◆ Problem description ◆
Write the line that contains "Store (23, 2454)" and each one after it, word for word, ending with the final line of the data.

◆ Supplied records ◆
----------
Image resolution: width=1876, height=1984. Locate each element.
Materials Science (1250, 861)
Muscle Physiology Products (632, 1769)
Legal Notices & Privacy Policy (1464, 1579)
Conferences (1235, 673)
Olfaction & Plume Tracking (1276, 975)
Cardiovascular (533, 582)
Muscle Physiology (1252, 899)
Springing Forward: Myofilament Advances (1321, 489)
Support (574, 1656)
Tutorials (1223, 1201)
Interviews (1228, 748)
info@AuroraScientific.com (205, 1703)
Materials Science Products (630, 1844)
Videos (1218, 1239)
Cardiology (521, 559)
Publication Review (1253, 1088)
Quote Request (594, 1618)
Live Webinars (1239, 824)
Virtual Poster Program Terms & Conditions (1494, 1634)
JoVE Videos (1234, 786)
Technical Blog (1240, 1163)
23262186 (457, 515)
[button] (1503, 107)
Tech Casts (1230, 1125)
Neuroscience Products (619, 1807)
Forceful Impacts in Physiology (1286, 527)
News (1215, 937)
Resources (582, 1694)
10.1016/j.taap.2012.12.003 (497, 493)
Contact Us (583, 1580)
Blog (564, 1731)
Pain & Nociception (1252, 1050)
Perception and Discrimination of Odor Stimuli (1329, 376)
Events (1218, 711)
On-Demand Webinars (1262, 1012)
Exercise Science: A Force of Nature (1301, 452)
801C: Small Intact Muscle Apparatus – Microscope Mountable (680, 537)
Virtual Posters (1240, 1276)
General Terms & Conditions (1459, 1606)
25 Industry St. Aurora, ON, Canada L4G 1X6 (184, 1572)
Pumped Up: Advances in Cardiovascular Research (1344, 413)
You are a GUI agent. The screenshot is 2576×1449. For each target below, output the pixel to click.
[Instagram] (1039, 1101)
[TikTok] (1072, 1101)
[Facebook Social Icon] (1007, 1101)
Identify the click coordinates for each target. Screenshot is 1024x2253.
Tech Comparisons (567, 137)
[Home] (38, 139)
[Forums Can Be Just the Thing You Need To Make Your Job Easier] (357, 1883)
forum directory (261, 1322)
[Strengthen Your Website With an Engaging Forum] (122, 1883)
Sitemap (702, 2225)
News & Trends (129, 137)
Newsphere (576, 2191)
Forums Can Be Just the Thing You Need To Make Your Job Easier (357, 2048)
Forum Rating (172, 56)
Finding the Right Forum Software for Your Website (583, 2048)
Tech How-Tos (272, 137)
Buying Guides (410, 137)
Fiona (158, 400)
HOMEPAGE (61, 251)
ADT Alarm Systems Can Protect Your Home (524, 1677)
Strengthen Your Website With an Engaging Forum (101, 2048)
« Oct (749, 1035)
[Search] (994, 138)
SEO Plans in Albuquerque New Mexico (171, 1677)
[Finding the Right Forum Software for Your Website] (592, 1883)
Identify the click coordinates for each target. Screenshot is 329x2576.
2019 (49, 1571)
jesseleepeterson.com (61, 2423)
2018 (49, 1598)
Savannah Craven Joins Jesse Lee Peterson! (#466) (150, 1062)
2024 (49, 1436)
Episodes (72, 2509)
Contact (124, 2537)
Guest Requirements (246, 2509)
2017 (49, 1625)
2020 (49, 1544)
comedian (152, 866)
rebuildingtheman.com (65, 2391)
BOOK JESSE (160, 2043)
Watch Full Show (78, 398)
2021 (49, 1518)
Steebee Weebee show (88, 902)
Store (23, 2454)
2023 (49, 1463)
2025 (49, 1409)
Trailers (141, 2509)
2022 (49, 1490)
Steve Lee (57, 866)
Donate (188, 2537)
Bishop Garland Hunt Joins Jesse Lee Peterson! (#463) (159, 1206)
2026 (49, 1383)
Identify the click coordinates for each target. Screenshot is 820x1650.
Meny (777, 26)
----------
◆ Answer for this exercise ◆
Store (23, 2454)
2023 (49, 1463)
2025 (49, 1409)
Trailers (141, 2509)
2022 (49, 1490)
Steve Lee (57, 866)
Donate (188, 2537)
Bishop Garland Hunt Joins Jesse Lee Peterson! (#463) (159, 1206)
2026 (49, 1383)
Identify the click coordinates for each target. Screenshot is 820x1650.
Meny (777, 26)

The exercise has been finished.